*Description of the task:* Reproduce each of the following records verbatim, line for line.

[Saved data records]
■ ■ ■ ■ ■ ■ ■

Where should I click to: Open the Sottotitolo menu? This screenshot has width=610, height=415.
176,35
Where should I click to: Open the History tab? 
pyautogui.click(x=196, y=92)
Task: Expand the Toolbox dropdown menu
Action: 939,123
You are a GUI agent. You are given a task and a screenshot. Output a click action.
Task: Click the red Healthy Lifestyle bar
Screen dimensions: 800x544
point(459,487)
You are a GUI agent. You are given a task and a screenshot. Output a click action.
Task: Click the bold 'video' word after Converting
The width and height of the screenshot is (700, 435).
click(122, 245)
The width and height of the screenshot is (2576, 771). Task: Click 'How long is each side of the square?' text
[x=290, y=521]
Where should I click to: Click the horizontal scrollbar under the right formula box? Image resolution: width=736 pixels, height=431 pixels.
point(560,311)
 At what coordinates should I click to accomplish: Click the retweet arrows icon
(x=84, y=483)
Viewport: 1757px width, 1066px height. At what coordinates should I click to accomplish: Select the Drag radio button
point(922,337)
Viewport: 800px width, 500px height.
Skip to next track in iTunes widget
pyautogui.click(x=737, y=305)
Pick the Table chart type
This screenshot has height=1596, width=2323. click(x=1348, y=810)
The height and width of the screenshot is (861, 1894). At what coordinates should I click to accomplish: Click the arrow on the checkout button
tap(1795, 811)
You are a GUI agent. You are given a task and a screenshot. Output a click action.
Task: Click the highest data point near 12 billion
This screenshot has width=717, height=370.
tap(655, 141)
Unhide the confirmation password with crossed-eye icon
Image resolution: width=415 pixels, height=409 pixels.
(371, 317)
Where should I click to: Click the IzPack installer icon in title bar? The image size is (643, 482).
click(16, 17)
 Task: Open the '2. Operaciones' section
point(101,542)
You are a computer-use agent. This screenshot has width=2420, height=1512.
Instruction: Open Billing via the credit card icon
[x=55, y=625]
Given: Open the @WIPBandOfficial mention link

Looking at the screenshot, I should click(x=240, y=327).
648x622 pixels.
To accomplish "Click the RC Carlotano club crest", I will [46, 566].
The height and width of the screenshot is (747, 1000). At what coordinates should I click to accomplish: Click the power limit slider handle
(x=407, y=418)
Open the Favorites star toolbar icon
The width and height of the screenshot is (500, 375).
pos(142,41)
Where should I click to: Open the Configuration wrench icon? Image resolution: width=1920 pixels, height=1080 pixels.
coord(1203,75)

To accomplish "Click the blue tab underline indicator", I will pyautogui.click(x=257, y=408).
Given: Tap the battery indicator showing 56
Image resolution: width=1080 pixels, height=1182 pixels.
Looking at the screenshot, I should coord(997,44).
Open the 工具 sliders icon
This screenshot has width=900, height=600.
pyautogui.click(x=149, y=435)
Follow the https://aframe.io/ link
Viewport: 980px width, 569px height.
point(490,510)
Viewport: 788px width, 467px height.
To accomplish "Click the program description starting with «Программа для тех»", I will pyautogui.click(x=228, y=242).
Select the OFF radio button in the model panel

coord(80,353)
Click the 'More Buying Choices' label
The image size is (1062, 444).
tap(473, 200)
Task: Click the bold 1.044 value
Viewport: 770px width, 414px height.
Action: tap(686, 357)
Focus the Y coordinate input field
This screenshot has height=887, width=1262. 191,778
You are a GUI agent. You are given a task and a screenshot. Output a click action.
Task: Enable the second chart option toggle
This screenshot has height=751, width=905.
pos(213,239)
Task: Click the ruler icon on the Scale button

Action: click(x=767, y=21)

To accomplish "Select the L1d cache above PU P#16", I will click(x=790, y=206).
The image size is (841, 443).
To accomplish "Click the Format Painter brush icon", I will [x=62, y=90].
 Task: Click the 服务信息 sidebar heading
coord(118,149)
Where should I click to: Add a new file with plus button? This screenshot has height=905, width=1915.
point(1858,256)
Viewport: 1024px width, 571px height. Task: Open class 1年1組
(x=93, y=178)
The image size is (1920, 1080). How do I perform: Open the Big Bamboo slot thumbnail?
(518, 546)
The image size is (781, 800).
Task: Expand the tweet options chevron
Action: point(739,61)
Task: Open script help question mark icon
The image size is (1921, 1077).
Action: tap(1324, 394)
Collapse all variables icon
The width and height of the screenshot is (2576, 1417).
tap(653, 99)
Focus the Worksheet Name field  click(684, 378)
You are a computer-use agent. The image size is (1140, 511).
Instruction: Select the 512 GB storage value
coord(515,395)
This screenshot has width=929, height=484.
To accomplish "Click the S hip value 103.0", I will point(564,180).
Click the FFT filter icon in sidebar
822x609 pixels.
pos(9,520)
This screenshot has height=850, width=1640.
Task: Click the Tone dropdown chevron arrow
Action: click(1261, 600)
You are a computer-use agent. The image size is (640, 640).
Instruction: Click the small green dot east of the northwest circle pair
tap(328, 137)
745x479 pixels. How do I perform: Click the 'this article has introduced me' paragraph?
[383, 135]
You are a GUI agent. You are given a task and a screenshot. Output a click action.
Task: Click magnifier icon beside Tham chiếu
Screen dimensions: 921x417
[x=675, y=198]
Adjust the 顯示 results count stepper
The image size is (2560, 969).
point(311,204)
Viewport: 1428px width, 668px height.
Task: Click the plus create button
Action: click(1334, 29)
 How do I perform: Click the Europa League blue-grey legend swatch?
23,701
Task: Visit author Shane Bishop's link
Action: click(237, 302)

■ ■ ■ ■ ■ ■ ■

*Output below:*
Where should I click to: Open the Sottotitolo menu? This screenshot has width=610, height=415.
176,35
Where should I click to: Open the History tab? 
pyautogui.click(x=196, y=92)
Task: Expand the Toolbox dropdown menu
Action: 939,123
You are a GUI agent. You are given a task and a screenshot. Output a click action.
Task: Click the red Healthy Lifestyle bar
Screen dimensions: 800x544
point(459,487)
You are a GUI agent. You are given a task and a screenshot. Output a click action.
Task: Click the bold 'video' word after Converting
The width and height of the screenshot is (700, 435).
click(122, 245)
The width and height of the screenshot is (2576, 771). Task: Click 'How long is each side of the square?' text
[x=290, y=521]
Where should I click to: Click the horizontal scrollbar under the right formula box? Image resolution: width=736 pixels, height=431 pixels.
point(560,311)
 At what coordinates should I click to accomplish: Click the retweet arrows icon
(x=84, y=483)
Viewport: 1757px width, 1066px height. At what coordinates should I click to accomplish: Select the Drag radio button
point(922,337)
Viewport: 800px width, 500px height.
Skip to next track in iTunes widget
pyautogui.click(x=737, y=305)
Pick the Table chart type
This screenshot has height=1596, width=2323. click(x=1348, y=810)
The height and width of the screenshot is (861, 1894). At what coordinates should I click to accomplish: Click the arrow on the checkout button
tap(1795, 811)
You are a GUI agent. You are given a task and a screenshot. Output a click action.
Task: Click the highest data point near 12 billion
This screenshot has width=717, height=370.
tap(655, 141)
Unhide the confirmation password with crossed-eye icon
Image resolution: width=415 pixels, height=409 pixels.
(371, 317)
Where should I click to: Click the IzPack installer icon in title bar? The image size is (643, 482).
click(16, 17)
 Task: Open the '2. Operaciones' section
point(101,542)
You are a computer-use agent. This screenshot has width=2420, height=1512.
Instruction: Open Billing via the credit card icon
[x=55, y=625]
Given: Open the @WIPBandOfficial mention link

Looking at the screenshot, I should click(x=240, y=327).
648x622 pixels.
To accomplish "Click the RC Carlotano club crest", I will [46, 566].
The height and width of the screenshot is (747, 1000). At what coordinates should I click to accomplish: Click the power limit slider handle
(x=407, y=418)
Open the Favorites star toolbar icon
The width and height of the screenshot is (500, 375).
pos(142,41)
Where should I click to: Open the Configuration wrench icon? Image resolution: width=1920 pixels, height=1080 pixels.
coord(1203,75)

To accomplish "Click the blue tab underline indicator", I will pyautogui.click(x=257, y=408).
Given: Tap the battery indicator showing 56
Image resolution: width=1080 pixels, height=1182 pixels.
Looking at the screenshot, I should coord(997,44).
Open the 工具 sliders icon
This screenshot has width=900, height=600.
pyautogui.click(x=149, y=435)
Follow the https://aframe.io/ link
Viewport: 980px width, 569px height.
point(490,510)
Viewport: 788px width, 467px height.
To accomplish "Click the program description starting with «Программа для тех»", I will pyautogui.click(x=228, y=242).
Select the OFF radio button in the model panel

coord(80,353)
Click the 'More Buying Choices' label
The image size is (1062, 444).
tap(473, 200)
Task: Click the bold 1.044 value
Viewport: 770px width, 414px height.
Action: tap(686, 357)
Focus the Y coordinate input field
This screenshot has height=887, width=1262. 191,778
You are a GUI agent. You are given a task and a screenshot. Output a click action.
Task: Enable the second chart option toggle
This screenshot has height=751, width=905.
pos(213,239)
Task: Click the ruler icon on the Scale button

Action: click(x=767, y=21)

To accomplish "Select the L1d cache above PU P#16", I will click(x=790, y=206).
The image size is (841, 443).
To accomplish "Click the Format Painter brush icon", I will [x=62, y=90].
 Task: Click the 服务信息 sidebar heading
coord(118,149)
Where should I click to: Add a new file with plus button? This screenshot has height=905, width=1915.
point(1858,256)
Viewport: 1024px width, 571px height. Task: Open class 1年1組
(x=93, y=178)
The image size is (1920, 1080). How do I perform: Open the Big Bamboo slot thumbnail?
(518, 546)
The image size is (781, 800).
Task: Expand the tweet options chevron
Action: point(739,61)
Task: Open script help question mark icon
The image size is (1921, 1077).
Action: tap(1324, 394)
Collapse all variables icon
The width and height of the screenshot is (2576, 1417).
tap(653, 99)
Focus the Worksheet Name field  click(684, 378)
You are a computer-use agent. The image size is (1140, 511).
Instruction: Select the 512 GB storage value
coord(515,395)
This screenshot has width=929, height=484.
To accomplish "Click the S hip value 103.0", I will point(564,180).
Click the FFT filter icon in sidebar
822x609 pixels.
pos(9,520)
This screenshot has height=850, width=1640.
Task: Click the Tone dropdown chevron arrow
Action: click(1261, 600)
You are a computer-use agent. The image size is (640, 640).
Instruction: Click the small green dot east of the northwest circle pair
tap(328, 137)
745x479 pixels. How do I perform: Click the 'this article has introduced me' paragraph?
[383, 135]
You are a GUI agent. You are given a task and a screenshot. Output a click action.
Task: Click magnifier icon beside Tham chiếu
Screen dimensions: 921x417
[x=675, y=198]
Adjust the 顯示 results count stepper
The image size is (2560, 969).
point(311,204)
Viewport: 1428px width, 668px height.
Task: Click the plus create button
Action: click(1334, 29)
 How do I perform: Click the Europa League blue-grey legend swatch?
23,701
Task: Visit author Shane Bishop's link
Action: click(237, 302)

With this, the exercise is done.